The Tourist's strong points are its interesting setting in small hamlets and dusty highways in the Outback. There's never any traffic on these roads; you could picnic in the center of them -- we know this terrain a little from the Mad Max movies, although this part of Australia seems more varied: it has wooded hills, long stately ridges and, of course, lots of desert. The climax is set at a place called the Nala Stone Men, big cairns of rock that look vaguely like human beings -- they have the appearance of similar cairns built by tribal people in the Arctic. This is an impressive location for the final two episodes where things unexpectedly veer into the surreal and psychedelic. There's obvious sexual chemistry between the leading characters; the plot involving the chubby female cop's involvement with the hunky hero has a classic wish fulfillment aspect and, I think, will be intensely appealing to most viewers. The protagonists are complicated, fully rounded human beings that are neither wholly good nor wholly evil. A good example of the show's fair-minded approach is the way that it treats fat cop's fiancee -- the man would be a grotesque in most versions of this story, but, in fact, the part is well-written and even sympathetically developed. The story telling is crisp and the locations seem authentic (unlike True Detective which had Iceland stand in for the Alaskan Arctic). The exposition of plot points is ingenious, indeed, to a fault.
This last aspect brings me to the criticisms that might be made of this show. The complicated enigmas in the plot have to be worked-out in several long expository scenes. To keep this from becoming too obvious or tedious, the hero's recollection of his past occurs during a long series of scenes in which he is hallucinating on LSD. This is exceedingly clever in that plot points are made in a dream-like, elliptical manner, thereby, softening the effect of the exposition and involving the viewer in solving the mystery. But this sequence is showy in its own right, goes on too long, and, also, seems implausible -- is LSD really an aid to memory? Here the show's ingenuity, I think, works against it -- although the program does present an interesting solution to the plot problem of making an explanation sufficient to unravel some of the show's mysteries. (This was also a big problem for Night Country: True Detective in which long sequences had to be devoted to implausibly explaining various supernatural enigmas in the story.) There's also a Sixth Sense subplot in The Tourist that seems unnecessary, although it is also thought-provoking and interesting.
The second season of The Tourist airs on Thursday, February 29, 2024 and I will certainly watch. Australian customs and standards for TV apparently requires that everyone wear seatbelts when riding in a car. Most of the show's action takes place in vehicles of various kinds and, so, it seems that about a fifth of the program involves carefully observed shots in which characters buckle-up for the ride.

::::::

| WHAT YOU SHOULD DO |
Set down word for word the passage of the review of The Tourist above, starting with "The second season" and going on through "for the ride.".

| GIVEN RECORDS |
::::::

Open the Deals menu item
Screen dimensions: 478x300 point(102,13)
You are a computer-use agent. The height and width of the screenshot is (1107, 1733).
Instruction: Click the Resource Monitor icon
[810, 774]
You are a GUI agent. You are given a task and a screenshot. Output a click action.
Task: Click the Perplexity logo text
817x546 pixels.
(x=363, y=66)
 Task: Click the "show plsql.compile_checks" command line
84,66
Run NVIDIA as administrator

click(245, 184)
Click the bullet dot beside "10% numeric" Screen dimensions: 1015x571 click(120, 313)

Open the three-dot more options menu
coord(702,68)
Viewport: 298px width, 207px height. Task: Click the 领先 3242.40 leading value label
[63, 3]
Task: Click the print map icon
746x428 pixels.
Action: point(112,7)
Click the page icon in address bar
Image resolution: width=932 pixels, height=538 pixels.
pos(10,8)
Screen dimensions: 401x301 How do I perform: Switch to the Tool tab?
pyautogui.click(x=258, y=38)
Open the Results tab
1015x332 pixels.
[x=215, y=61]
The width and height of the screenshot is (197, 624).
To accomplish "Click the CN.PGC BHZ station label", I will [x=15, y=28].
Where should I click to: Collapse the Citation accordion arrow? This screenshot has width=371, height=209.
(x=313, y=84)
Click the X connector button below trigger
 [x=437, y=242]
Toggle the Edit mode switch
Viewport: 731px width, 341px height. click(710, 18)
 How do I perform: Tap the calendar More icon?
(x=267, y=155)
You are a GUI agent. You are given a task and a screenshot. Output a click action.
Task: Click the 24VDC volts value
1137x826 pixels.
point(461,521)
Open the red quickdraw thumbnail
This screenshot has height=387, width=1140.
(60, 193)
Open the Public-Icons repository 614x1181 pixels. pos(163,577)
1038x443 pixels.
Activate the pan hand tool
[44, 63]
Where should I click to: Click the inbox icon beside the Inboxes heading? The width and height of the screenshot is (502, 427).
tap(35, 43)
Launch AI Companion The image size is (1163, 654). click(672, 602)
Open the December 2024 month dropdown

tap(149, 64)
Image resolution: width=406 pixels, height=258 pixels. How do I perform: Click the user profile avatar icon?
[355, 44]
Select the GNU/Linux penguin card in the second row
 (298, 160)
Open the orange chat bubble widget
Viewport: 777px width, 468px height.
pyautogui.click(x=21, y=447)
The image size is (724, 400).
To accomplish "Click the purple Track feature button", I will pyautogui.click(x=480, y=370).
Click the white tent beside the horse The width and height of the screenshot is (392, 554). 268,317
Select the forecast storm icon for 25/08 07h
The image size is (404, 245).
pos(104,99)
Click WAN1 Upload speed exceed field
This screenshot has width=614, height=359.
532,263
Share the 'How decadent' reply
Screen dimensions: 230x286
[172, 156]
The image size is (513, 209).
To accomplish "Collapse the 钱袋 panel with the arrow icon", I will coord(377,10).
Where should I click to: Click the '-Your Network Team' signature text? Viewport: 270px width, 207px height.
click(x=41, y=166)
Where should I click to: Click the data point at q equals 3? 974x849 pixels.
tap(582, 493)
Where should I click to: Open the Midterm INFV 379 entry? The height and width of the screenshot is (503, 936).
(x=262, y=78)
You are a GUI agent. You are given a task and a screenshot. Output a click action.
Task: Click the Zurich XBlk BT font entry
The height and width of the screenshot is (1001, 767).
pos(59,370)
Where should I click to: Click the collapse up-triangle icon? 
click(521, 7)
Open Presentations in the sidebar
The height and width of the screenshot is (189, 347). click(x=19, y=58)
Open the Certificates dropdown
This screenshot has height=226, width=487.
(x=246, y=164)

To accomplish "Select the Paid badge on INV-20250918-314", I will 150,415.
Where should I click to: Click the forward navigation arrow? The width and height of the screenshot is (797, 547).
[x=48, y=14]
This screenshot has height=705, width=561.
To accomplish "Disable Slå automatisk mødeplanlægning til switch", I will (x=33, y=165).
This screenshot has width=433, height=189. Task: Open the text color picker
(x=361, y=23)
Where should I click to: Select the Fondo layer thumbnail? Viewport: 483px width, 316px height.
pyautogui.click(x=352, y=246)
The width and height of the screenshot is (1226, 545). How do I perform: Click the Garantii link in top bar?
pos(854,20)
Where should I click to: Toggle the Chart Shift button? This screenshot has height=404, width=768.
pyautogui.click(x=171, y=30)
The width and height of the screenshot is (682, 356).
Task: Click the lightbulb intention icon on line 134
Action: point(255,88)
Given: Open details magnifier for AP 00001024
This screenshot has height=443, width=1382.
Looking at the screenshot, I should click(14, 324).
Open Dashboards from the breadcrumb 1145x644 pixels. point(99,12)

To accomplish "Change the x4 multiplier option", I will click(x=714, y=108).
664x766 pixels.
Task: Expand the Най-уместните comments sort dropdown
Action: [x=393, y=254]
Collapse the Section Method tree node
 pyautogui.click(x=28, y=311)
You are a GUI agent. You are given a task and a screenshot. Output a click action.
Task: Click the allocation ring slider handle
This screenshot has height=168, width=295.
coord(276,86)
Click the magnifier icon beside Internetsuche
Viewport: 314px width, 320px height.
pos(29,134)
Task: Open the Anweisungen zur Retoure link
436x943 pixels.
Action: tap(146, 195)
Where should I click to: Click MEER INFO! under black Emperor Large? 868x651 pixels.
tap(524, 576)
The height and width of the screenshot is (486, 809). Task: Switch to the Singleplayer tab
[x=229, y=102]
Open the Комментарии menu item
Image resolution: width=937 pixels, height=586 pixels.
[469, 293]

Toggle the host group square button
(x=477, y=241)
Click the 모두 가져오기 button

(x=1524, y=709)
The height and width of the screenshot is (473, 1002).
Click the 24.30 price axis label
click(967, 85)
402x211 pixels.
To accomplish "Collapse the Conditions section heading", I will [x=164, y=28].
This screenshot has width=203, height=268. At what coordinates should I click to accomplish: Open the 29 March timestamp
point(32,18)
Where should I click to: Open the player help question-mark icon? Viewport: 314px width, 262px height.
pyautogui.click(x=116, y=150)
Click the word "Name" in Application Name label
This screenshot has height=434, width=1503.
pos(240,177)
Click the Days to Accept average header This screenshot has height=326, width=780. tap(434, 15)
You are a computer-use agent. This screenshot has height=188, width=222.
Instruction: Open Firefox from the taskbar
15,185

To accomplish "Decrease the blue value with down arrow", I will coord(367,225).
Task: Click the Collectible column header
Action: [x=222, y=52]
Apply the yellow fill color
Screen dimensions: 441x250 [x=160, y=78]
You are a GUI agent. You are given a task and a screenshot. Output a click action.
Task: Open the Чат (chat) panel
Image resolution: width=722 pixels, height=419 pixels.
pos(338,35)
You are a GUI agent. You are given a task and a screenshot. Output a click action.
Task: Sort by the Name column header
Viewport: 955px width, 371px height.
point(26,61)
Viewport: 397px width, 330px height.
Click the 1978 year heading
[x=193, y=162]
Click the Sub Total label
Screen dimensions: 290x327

::::::

| OUTPUT BELOW |
The second season of The Tourist airs on Thursday, February 29, 2024 and I will certainly watch. Australian customs and standards for TV apparently requires that everyone wear seatbelts when riding in a car. Most of the show's action takes place in vehicles of various kinds and, so, it seems that about a fifth of the program involves carefully observed shots in which characters buckle-up for the ride.